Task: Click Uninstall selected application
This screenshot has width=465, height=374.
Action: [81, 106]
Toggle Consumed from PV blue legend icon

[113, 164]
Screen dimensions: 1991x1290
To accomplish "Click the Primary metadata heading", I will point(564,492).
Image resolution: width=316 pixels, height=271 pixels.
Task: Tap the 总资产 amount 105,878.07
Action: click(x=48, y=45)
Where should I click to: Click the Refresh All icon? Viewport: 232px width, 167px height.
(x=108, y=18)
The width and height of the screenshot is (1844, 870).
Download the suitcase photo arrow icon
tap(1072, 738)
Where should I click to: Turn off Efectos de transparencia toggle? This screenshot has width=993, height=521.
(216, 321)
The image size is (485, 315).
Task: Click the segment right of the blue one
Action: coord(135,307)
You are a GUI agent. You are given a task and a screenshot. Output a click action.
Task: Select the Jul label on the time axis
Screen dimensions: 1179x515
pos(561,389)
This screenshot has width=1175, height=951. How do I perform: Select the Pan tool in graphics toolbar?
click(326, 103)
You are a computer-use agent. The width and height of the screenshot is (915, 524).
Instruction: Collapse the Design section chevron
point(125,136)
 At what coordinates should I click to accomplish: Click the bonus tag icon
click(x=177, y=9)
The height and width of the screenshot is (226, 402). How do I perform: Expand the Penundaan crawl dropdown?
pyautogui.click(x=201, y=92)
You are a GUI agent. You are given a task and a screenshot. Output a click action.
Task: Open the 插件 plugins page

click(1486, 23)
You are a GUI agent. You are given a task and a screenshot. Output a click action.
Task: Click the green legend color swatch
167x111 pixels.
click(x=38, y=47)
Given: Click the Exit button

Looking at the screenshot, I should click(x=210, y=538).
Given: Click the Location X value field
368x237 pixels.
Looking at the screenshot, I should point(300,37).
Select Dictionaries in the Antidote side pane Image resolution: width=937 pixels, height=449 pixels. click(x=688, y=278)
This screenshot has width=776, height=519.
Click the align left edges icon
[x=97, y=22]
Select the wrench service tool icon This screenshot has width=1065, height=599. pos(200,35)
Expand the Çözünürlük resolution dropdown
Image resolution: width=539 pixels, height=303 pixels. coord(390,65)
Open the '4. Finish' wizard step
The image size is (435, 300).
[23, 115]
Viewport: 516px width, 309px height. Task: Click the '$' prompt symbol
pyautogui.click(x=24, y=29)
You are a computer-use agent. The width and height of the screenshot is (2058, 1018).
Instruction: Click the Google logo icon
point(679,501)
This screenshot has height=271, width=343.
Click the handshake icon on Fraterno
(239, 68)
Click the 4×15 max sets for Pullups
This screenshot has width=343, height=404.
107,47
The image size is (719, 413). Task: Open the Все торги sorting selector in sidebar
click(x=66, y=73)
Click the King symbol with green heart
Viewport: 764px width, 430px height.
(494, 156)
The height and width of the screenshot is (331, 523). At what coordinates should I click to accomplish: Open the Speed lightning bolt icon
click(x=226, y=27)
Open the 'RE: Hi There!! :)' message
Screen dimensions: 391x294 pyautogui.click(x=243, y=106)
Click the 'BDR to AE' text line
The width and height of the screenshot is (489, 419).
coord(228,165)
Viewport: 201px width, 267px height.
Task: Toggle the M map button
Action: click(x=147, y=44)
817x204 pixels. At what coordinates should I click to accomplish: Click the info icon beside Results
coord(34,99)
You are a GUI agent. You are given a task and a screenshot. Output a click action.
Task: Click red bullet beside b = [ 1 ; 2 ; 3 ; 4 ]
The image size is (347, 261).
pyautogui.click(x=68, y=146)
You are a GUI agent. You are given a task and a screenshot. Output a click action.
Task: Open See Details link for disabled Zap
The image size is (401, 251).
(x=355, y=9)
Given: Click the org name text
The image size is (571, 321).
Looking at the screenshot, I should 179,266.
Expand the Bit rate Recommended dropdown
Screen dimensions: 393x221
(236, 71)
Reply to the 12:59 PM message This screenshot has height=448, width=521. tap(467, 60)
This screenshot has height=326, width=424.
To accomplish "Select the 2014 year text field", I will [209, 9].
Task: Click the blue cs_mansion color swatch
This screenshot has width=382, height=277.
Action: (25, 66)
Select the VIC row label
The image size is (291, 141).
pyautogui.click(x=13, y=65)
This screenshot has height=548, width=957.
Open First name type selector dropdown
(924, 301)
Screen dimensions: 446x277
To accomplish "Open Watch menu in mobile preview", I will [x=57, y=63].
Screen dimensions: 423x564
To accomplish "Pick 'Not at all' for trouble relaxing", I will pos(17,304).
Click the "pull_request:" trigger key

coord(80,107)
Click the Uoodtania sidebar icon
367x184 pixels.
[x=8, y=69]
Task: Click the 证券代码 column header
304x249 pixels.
········
• _Exercise description_
Wherever the word "field" appears in the records above, copy that line.

• _Answer to this task_
Given: Click the Location X value field
To accomplish "Select the 2014 year text field", I will [209, 9].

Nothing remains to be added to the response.